Provided passage —
== == ==

Of course, there are no black-and-white answers stating what that will mean in every case, but almost nobody who argues for less punitive measures would suggest, for example, that a murderer—even one who we could guarantee would not offend again—should spend just four weeks in prison. Nearly everyone accepts that punishment is necessary, and it is easy to suggest outcomes that 99% of people would agree instinctively are too lenient. In the most serious cases, there is in my view a huge—indeed yawning—gap between what most fair-minded people would think constitutes justice and what actually happens.

I am also concerned that the Department itself—the Ministry of Justice—does not sufficiently engage with this issue. That engagement is sometimes missing from impact assessments and policy changes, and perhaps even more worrying is its absence from the MOJ’s own annual report. The focus is on victims’ experiences of the processes of the justice system, which is of course important and to be welcomed, but I think that what most victims and their families want most of all is for justice to be done, and the MOJ has little to say on whether or not the justice system as it stands is actually delivering that. I have suggested before that we could start by at least asking people what they think about this issue, but there has been little appetite for that.

== == ==

Some rows —
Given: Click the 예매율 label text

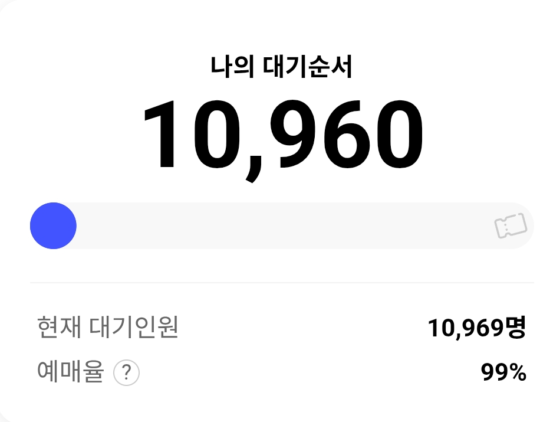Looking at the screenshot, I should (70, 372).
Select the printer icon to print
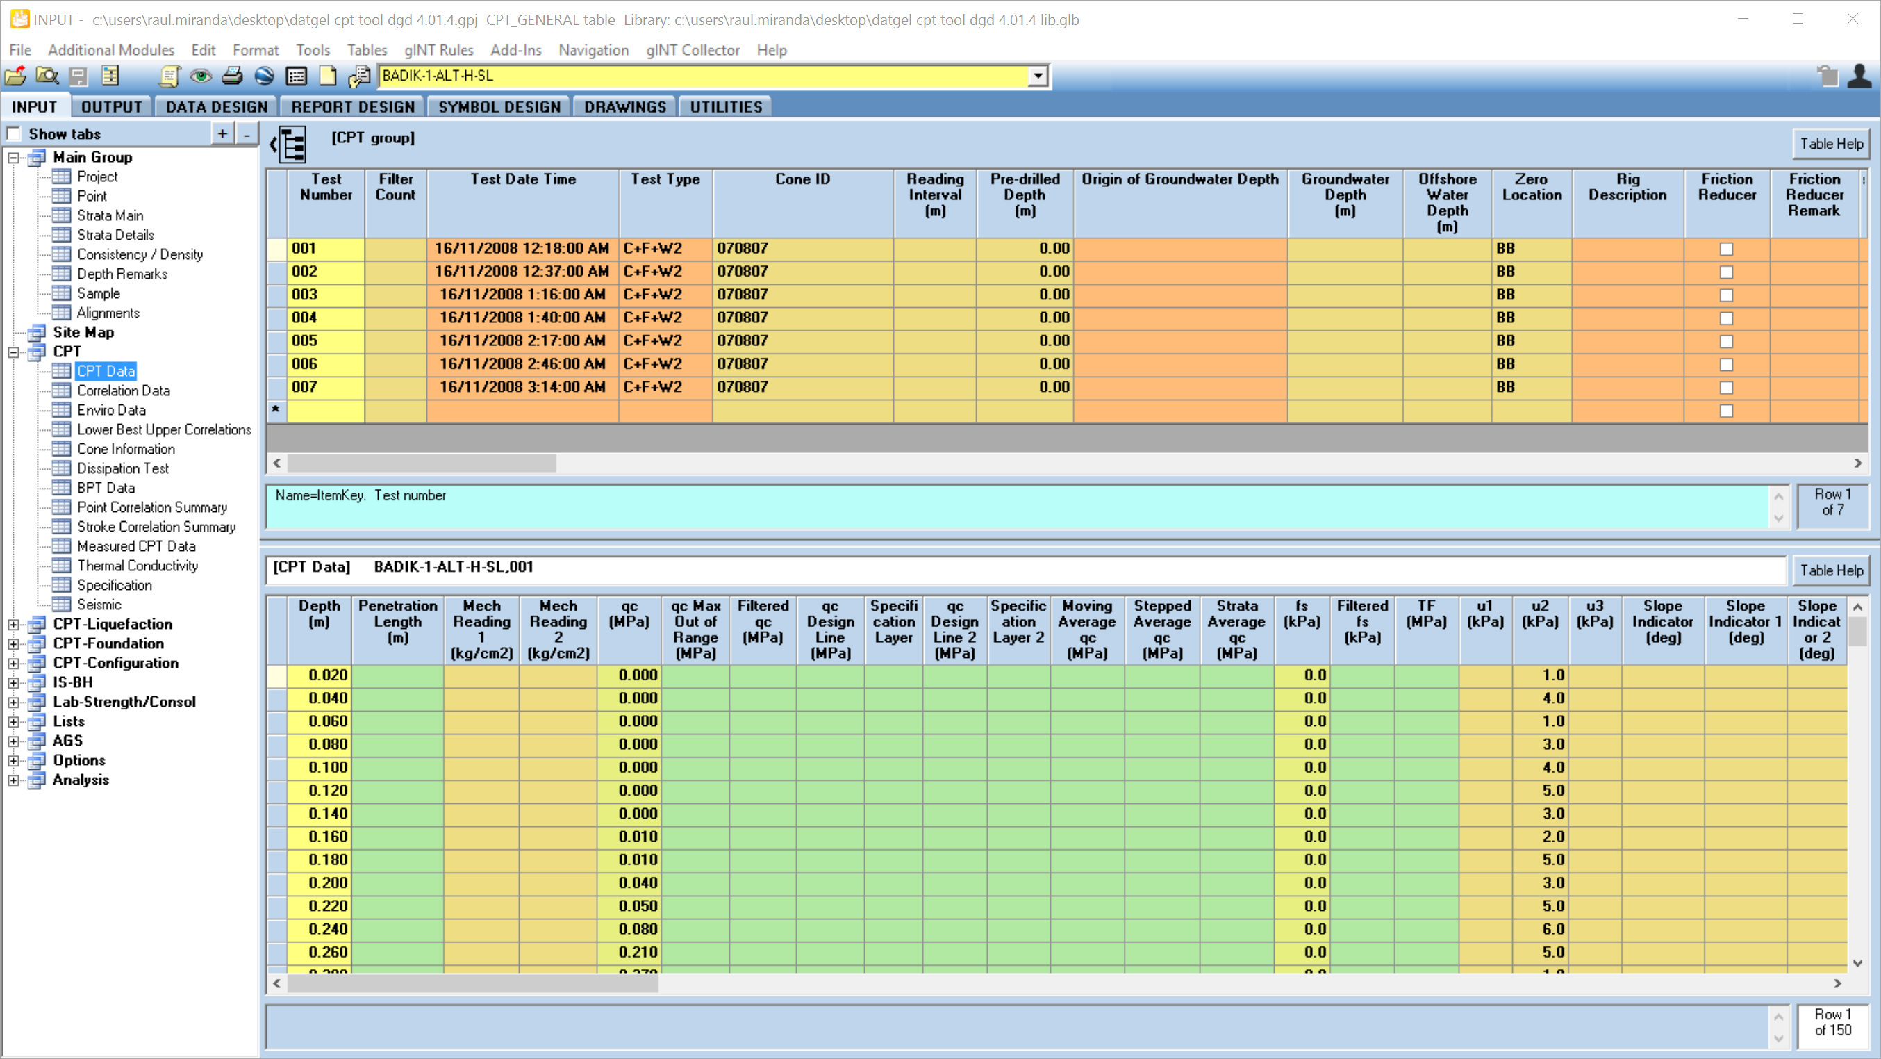The height and width of the screenshot is (1059, 1881). tap(232, 76)
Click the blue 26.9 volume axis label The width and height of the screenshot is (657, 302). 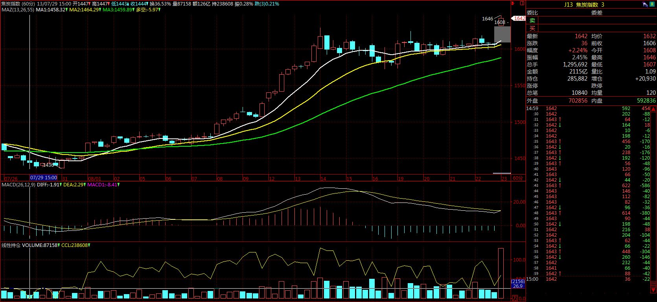[518, 286]
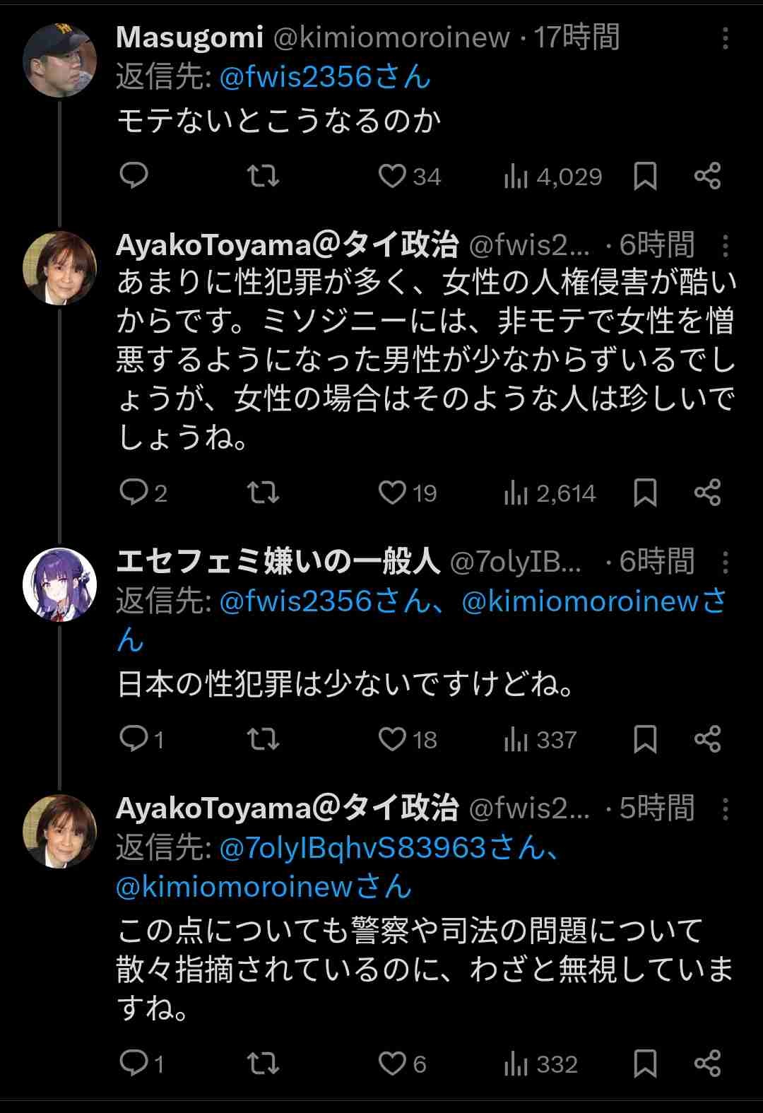
Task: Open AyakoToyama's display name on last tweet
Action: point(287,808)
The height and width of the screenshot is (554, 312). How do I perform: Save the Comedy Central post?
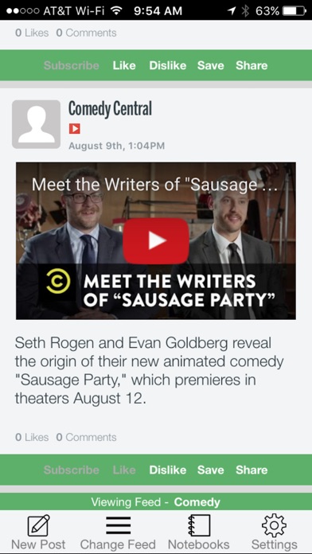[211, 470]
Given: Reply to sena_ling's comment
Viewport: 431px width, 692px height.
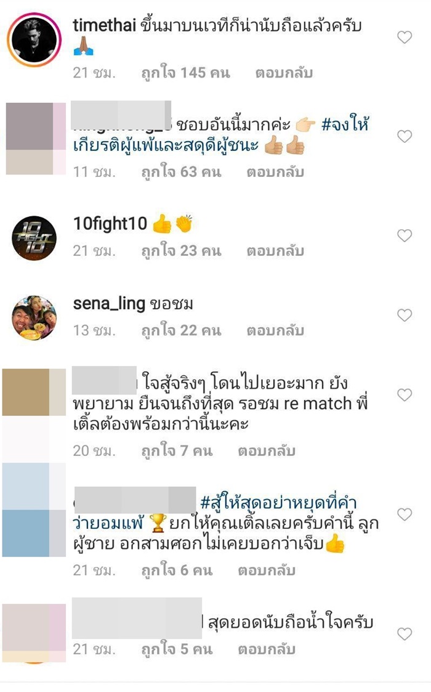Looking at the screenshot, I should point(275,330).
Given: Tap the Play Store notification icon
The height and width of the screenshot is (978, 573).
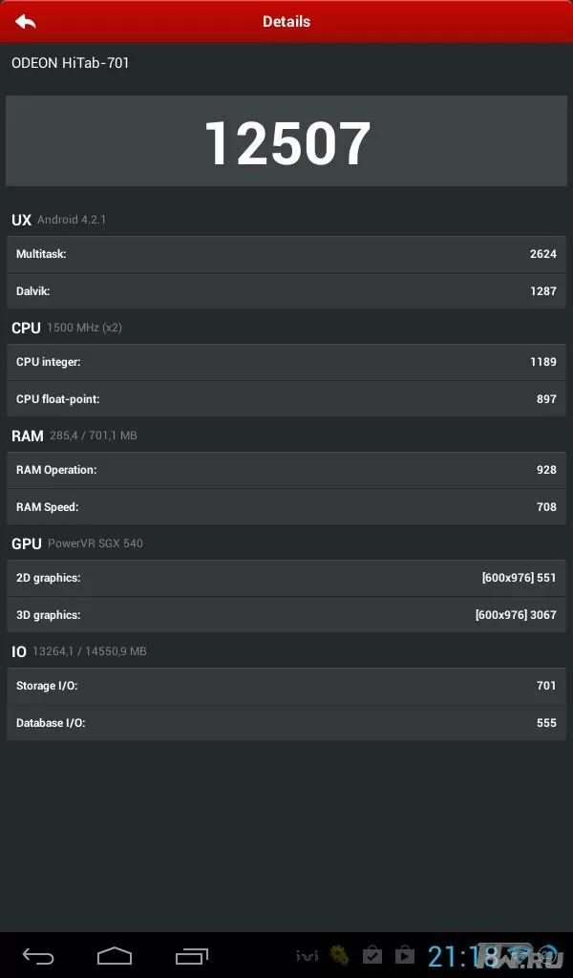Looking at the screenshot, I should [x=405, y=955].
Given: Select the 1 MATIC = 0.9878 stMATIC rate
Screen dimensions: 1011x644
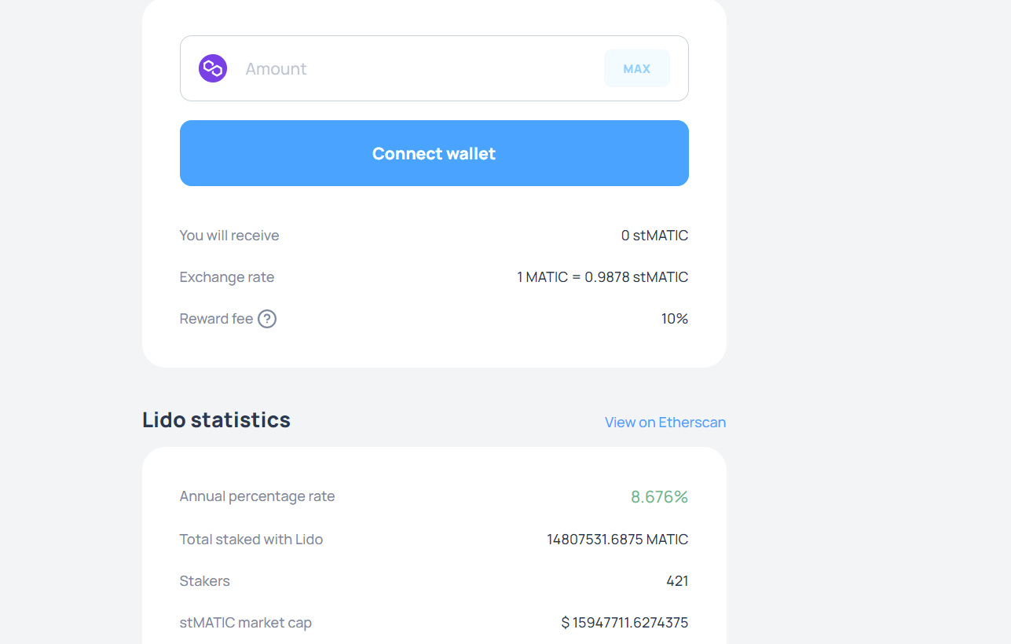Looking at the screenshot, I should pyautogui.click(x=603, y=277).

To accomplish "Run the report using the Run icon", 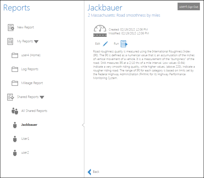I will tap(124, 44).
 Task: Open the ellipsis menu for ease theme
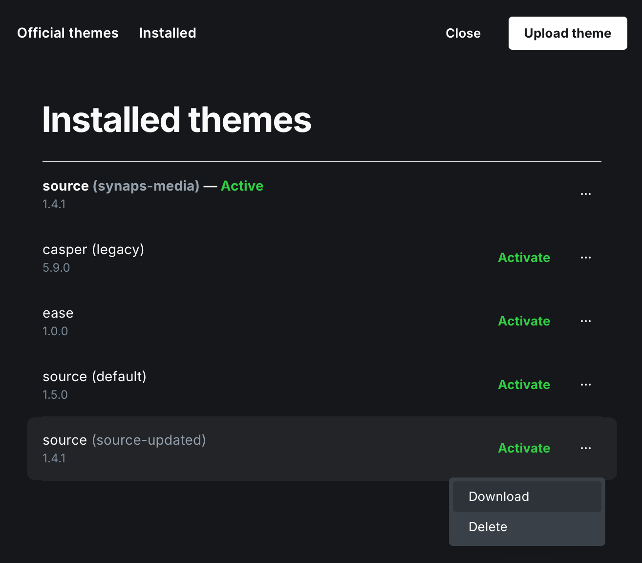585,321
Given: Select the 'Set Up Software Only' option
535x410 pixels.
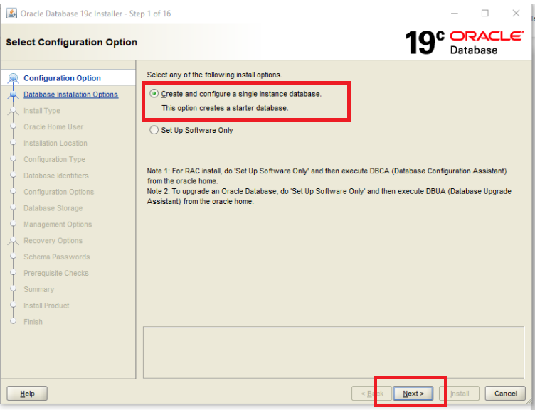Looking at the screenshot, I should click(x=154, y=131).
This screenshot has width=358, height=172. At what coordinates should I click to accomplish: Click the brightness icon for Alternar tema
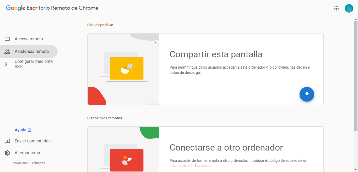pyautogui.click(x=7, y=153)
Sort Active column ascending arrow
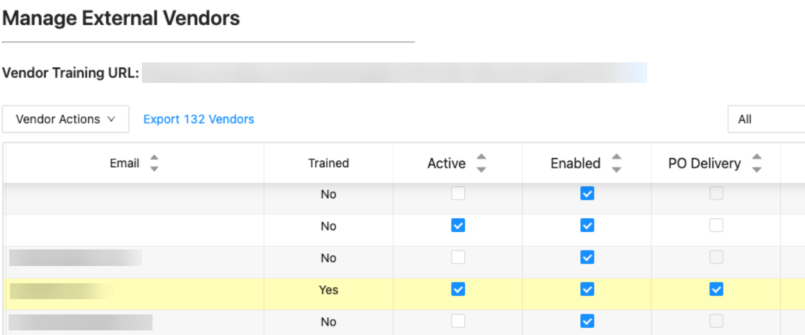This screenshot has height=335, width=805. pyautogui.click(x=481, y=158)
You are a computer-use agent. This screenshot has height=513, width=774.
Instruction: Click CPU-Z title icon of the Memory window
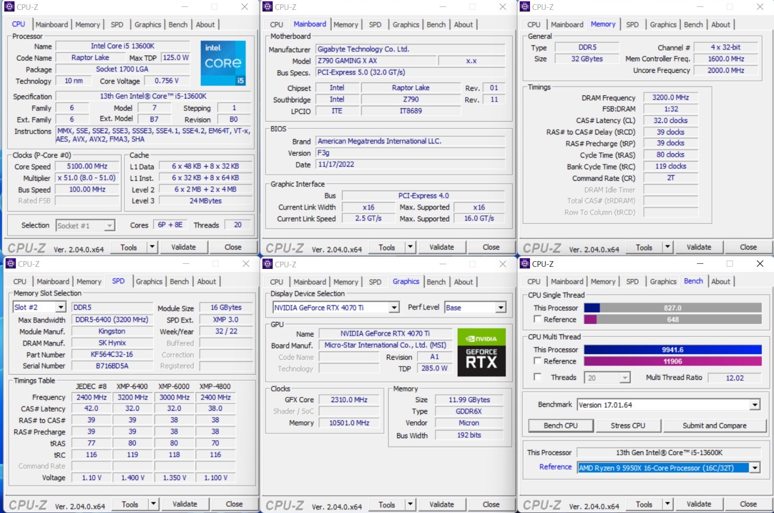525,7
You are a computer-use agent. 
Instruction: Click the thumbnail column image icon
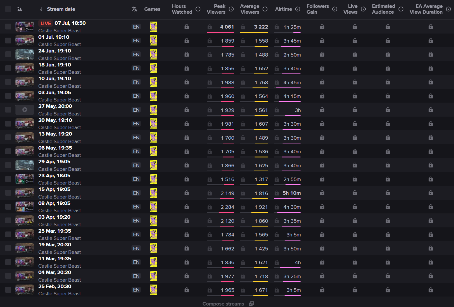tap(20, 9)
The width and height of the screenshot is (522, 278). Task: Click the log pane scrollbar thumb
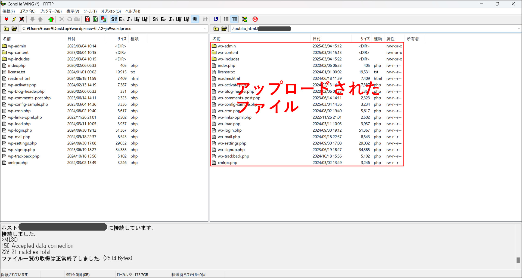(518, 260)
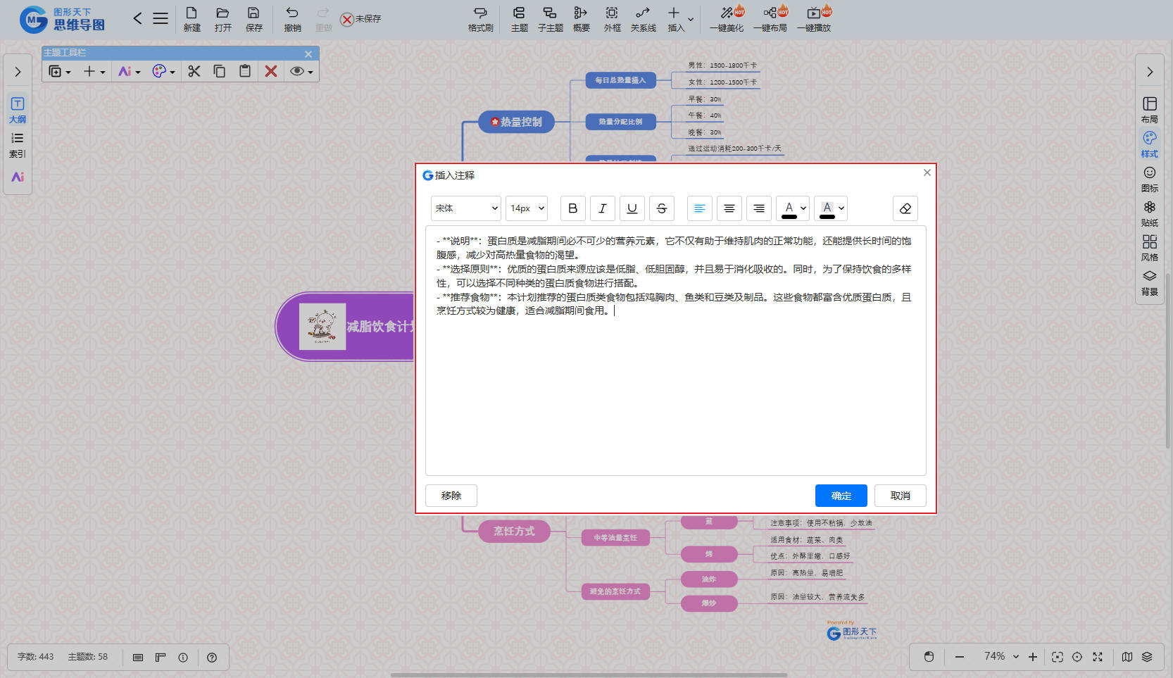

== == ==

Given request — Reproduce the portion of the justice text starting with "Of course, there" and going on through "what actually happens.".

Exercise solution —
Of course, there are no black-and-white answers stating what that will mean in every case, but almost nobody who argues for less punitive measures would suggest, for example, that a murderer—even one who we could guarantee would not offend again—should spend just four weeks in prison. Nearly everyone accepts that punishment is necessary, and it is easy to suggest outcomes that 99% of people would agree instinctively are too lenient. In the most serious cases, there is in my view a huge—indeed yawning—gap between what most fair-minded people would think constitutes justice and what actually happens.